### What to produce
Could you return only the lines that run from the line with "PIXIU RING (153, 894)" through the final line of the data, exactly as they stand?

Stored items:
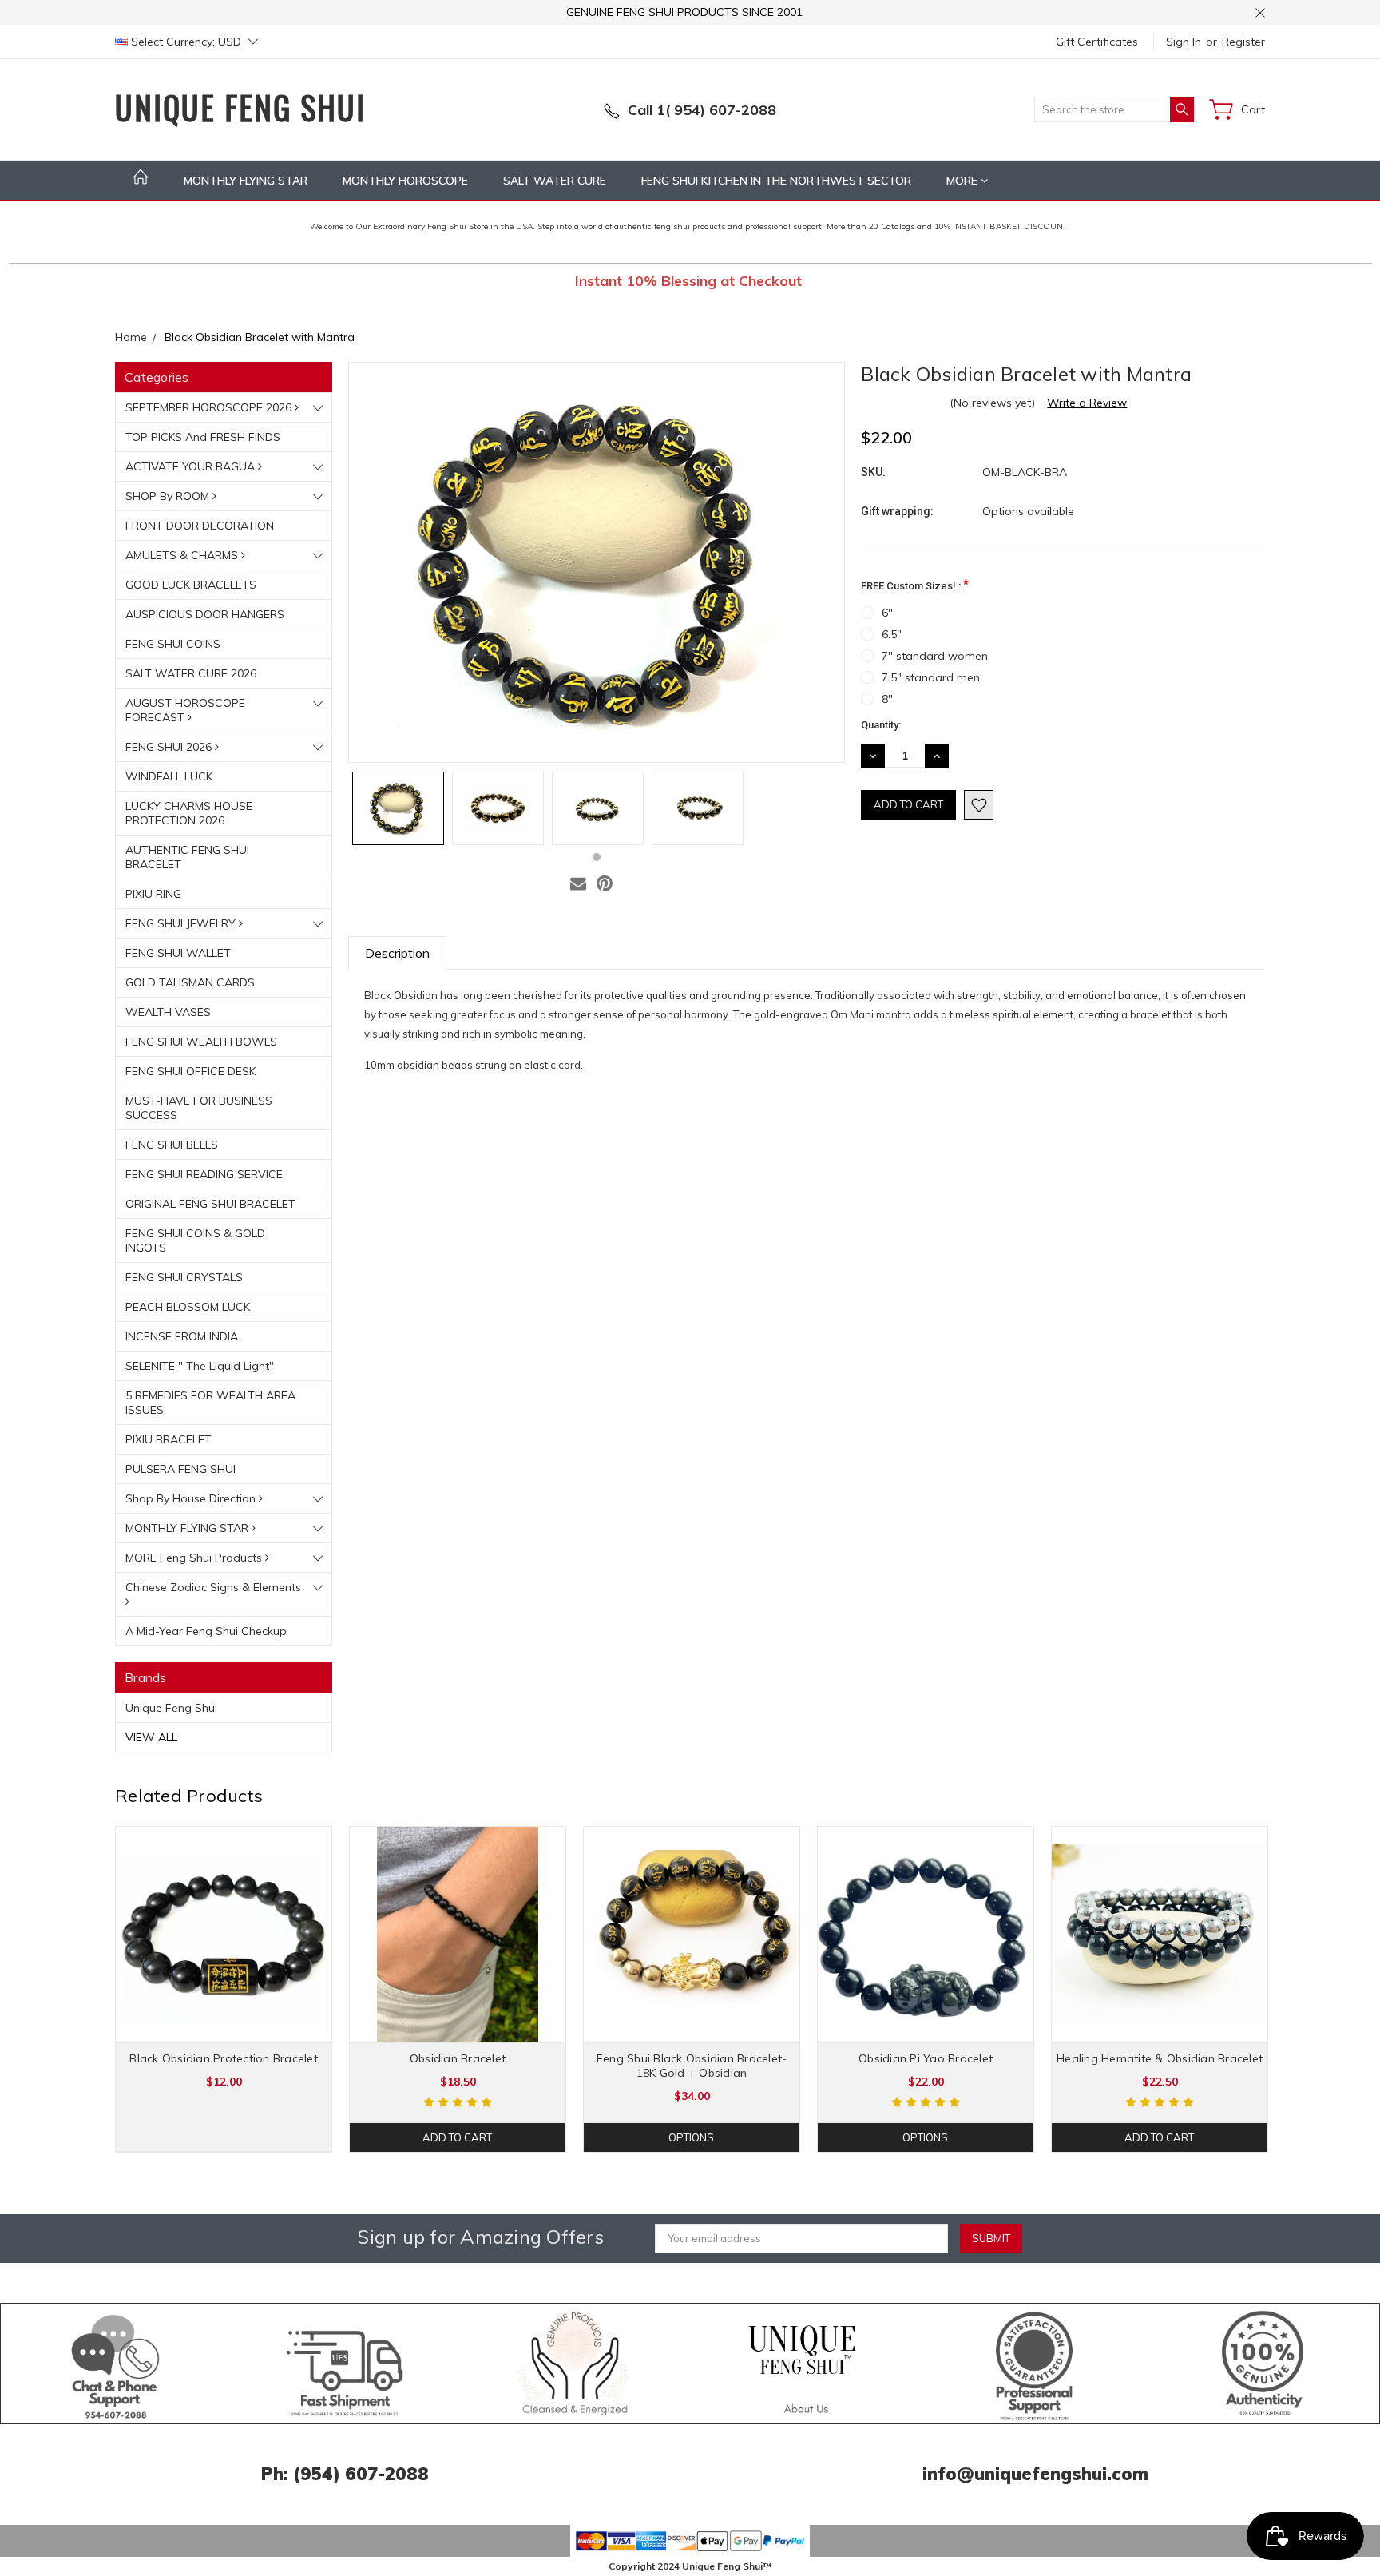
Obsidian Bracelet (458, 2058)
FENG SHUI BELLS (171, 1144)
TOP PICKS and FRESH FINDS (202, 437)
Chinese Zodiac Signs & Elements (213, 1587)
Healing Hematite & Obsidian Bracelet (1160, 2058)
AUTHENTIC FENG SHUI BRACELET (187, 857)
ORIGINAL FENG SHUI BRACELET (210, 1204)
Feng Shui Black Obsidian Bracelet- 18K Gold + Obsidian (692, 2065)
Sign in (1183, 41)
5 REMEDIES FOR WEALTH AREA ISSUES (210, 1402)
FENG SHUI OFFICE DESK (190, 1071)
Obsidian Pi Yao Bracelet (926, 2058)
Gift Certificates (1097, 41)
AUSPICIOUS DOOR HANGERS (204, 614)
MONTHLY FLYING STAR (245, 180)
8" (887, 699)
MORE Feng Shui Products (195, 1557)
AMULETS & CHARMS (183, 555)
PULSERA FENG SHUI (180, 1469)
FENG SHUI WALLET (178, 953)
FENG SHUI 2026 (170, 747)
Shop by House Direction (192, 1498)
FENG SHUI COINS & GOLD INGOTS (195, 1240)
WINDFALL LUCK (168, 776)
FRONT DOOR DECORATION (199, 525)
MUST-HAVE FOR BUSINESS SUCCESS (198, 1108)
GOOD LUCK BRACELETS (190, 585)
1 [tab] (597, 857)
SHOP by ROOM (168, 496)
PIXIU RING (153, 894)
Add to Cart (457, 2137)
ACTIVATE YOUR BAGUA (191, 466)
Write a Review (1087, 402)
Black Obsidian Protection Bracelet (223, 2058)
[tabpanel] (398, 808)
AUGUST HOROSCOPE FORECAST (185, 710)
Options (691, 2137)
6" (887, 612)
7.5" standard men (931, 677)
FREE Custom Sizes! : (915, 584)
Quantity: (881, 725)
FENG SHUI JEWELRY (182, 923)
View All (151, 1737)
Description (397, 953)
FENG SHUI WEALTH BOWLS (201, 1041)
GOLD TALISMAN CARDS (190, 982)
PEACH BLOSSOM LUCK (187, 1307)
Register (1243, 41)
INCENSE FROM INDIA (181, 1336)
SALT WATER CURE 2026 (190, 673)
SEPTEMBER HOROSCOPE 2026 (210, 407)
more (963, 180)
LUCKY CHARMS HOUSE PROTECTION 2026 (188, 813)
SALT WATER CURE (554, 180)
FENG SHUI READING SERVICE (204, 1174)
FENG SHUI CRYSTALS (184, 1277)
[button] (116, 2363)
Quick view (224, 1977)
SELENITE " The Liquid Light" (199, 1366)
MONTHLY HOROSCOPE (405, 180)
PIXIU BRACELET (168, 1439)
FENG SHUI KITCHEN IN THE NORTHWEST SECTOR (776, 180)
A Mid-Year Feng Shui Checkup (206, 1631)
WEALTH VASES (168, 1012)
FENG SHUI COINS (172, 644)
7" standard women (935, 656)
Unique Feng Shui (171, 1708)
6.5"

### Completed exercise
PIXIU RING (153, 894)
Add to Cart (457, 2137)
ACTIVATE YOUR BAGUA (191, 466)
Write a Review (1087, 402)
Black Obsidian Protection Bracelet (223, 2058)
[tabpanel] (398, 808)
AUGUST HOROSCOPE FORECAST (185, 710)
Options (691, 2137)
6" (887, 612)
7.5" standard men (931, 677)
FREE Custom Sizes! : (915, 584)
Quantity: (881, 725)
FENG SHUI JEWELRY (182, 923)
View All (151, 1737)
Description (397, 953)
FENG SHUI WEALTH BOWLS (201, 1041)
GOLD TALISMAN CARDS (190, 982)
PEACH BLOSSOM LUCK (187, 1307)
Register (1243, 41)
INCENSE FROM INDIA (181, 1336)
SALT WATER CURE 2026 (190, 673)
SEPTEMBER HOROSCOPE 2026 (210, 407)
more (963, 180)
LUCKY CHARMS HOUSE PROTECTION 2026 (188, 813)
SALT WATER CURE (554, 180)
FENG SHUI READING SERVICE (204, 1174)
FENG SHUI CRYSTALS (184, 1277)
[button] (116, 2363)
Quick view (224, 1977)
SELENITE " The Liquid Light" (199, 1366)
MONTHLY HOROSCOPE (405, 180)
PIXIU BRACELET (168, 1439)
FENG SHUI KITCHEN IN THE NORTHWEST SECTOR (776, 180)
A Mid-Year Feng Shui Checkup (206, 1631)
WEALTH VASES (168, 1012)
FENG SHUI COINS (172, 644)
7" standard women (935, 656)
Unique Feng Shui (171, 1708)
6.5"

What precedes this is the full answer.